Biomarkers to monitor treated SMAs

Three separate groups of researchers have published the results of their work on biomarkers present in the cerebrospinal fluid (CSF) of patients with SMA, and their relevance to innovative therapies:

• Italian scientists have identified changes in protein profiles in the CSF of ten type III SMA patients treated for two years with nusinersen,
• a Romanian team has demonstrated the value of measuring neurofilaments in CSF before and after treatment, particularly in infants with type I SMA treated with nusinersen,
• South Korean researchers have confirmed the value of studying these neurofilaments in severe forms of SMA treated with nusinersen.
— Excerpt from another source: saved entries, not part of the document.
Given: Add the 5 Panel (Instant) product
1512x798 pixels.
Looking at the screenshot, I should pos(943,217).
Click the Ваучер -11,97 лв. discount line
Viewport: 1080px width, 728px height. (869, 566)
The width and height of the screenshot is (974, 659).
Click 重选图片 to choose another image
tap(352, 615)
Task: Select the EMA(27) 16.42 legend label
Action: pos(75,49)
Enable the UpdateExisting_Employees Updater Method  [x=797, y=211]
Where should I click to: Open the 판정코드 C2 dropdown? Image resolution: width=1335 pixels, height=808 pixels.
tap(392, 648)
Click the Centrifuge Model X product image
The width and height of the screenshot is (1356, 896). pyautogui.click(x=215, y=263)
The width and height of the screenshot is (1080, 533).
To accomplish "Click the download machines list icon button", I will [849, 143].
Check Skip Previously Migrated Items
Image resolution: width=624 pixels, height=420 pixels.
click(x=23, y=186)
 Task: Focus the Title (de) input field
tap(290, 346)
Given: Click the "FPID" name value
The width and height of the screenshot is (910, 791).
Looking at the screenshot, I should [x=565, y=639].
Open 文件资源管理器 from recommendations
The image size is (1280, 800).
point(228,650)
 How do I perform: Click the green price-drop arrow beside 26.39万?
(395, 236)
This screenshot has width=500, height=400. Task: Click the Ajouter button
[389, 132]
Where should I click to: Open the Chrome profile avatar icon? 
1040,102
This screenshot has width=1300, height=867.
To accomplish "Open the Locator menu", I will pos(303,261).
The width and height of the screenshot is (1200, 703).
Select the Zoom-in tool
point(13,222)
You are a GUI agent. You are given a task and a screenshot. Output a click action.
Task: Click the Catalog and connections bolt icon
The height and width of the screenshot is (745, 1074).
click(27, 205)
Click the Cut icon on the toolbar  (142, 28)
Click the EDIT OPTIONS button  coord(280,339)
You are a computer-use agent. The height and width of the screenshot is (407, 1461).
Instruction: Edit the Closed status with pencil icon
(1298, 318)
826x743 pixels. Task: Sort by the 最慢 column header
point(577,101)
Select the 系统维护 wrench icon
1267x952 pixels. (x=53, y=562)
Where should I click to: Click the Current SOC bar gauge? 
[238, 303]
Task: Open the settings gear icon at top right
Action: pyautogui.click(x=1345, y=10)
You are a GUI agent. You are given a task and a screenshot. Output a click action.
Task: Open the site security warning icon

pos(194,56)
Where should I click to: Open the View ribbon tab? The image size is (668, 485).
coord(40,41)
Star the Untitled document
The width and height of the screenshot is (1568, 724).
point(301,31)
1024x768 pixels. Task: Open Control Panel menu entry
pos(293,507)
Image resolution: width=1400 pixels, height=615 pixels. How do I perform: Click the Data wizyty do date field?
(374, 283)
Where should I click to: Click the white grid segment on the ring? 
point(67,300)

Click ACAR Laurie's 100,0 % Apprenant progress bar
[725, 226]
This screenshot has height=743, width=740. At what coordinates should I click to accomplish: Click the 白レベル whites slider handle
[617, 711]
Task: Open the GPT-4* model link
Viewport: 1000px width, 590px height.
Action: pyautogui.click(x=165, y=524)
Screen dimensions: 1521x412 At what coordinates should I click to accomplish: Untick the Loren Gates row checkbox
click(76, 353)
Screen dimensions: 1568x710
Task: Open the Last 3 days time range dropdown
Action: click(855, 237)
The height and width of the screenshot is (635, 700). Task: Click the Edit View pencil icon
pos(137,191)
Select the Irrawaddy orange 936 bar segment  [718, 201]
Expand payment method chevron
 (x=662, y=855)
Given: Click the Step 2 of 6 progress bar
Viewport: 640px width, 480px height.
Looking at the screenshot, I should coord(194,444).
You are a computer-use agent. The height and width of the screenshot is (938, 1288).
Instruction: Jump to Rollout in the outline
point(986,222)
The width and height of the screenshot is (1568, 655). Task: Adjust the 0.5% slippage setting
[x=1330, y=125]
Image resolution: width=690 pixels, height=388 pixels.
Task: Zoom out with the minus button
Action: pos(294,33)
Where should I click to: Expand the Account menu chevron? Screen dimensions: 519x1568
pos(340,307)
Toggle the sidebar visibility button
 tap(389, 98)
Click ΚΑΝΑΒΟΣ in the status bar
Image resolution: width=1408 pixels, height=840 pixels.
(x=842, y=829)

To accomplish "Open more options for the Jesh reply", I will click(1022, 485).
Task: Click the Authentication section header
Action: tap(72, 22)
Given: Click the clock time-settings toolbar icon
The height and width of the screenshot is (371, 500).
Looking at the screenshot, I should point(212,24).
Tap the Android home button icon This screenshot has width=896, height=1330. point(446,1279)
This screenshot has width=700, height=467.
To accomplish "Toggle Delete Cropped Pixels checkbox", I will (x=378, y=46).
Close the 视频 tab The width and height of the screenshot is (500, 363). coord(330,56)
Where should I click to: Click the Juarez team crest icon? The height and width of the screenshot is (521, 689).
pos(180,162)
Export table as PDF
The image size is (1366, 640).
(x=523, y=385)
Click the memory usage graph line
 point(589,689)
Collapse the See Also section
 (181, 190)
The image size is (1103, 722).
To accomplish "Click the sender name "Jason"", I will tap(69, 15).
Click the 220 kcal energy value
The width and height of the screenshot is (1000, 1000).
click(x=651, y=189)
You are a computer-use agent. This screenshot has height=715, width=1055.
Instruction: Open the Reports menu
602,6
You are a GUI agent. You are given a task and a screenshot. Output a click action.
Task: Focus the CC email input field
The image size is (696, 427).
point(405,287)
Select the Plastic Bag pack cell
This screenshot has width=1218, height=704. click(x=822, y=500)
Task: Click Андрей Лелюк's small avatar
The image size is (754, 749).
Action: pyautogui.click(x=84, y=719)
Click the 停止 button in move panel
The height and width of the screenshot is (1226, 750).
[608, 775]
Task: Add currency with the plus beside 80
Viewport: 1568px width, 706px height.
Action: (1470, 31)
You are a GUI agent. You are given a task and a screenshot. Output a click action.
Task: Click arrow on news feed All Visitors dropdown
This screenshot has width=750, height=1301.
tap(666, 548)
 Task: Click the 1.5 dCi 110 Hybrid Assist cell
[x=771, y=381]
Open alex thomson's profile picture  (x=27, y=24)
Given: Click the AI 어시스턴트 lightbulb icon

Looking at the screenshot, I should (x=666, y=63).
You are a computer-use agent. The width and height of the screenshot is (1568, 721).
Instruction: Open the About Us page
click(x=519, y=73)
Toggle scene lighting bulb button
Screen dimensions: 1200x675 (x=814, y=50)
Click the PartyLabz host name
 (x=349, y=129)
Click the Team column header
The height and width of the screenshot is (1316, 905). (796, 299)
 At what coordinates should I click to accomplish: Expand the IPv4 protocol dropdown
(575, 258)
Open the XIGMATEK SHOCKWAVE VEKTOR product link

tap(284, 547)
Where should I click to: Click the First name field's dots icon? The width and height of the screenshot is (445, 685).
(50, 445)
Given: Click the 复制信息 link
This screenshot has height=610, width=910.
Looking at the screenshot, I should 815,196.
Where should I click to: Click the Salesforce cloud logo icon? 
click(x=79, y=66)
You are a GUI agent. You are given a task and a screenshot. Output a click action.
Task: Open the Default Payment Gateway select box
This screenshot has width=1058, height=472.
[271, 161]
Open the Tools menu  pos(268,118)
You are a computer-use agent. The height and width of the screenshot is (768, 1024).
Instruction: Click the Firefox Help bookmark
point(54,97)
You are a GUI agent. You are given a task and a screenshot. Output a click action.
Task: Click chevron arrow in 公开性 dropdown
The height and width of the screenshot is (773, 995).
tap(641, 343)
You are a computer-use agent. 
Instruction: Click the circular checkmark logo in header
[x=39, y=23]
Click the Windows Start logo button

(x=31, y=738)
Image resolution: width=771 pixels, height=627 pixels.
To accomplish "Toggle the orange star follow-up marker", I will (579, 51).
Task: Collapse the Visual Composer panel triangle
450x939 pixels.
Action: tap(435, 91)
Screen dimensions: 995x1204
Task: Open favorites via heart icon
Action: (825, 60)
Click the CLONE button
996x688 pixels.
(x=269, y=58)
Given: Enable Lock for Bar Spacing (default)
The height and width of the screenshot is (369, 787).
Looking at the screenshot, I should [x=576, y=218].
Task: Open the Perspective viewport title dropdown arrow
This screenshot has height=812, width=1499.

Although imperfect and limited in scope, these studies provide solid arguments for the detection of biomarkers in the follow-up of SMA patients undergoing treatment.

 

Multi-omics profiling of CSF from spinal muscular atrophy type 3 patients after nusinersen treatment: a 2-year follow-up multicenter retrospective study. Faravelli I, Gagliardi D, Abati E, et al. Cell Mol Life Sci. 2023 Aôut.

 

Changes in pNFH Levels in Cerebrospinal Fluid and Motor Evolution after the Loading Dose with Nusinersen in Different Types of Spinal Muscular Atrophy. Badina M, Bejan GC, Sporea C, et al. Medicina (Kaunas). 2023 Juil.

 

Evaluation of the neurofilament light chain as a biomarker in children with spinal muscular atrophy treated with nusinersen. Seo G, Kim S, Byun JC et al. Brain Dev. 2023 Aôut.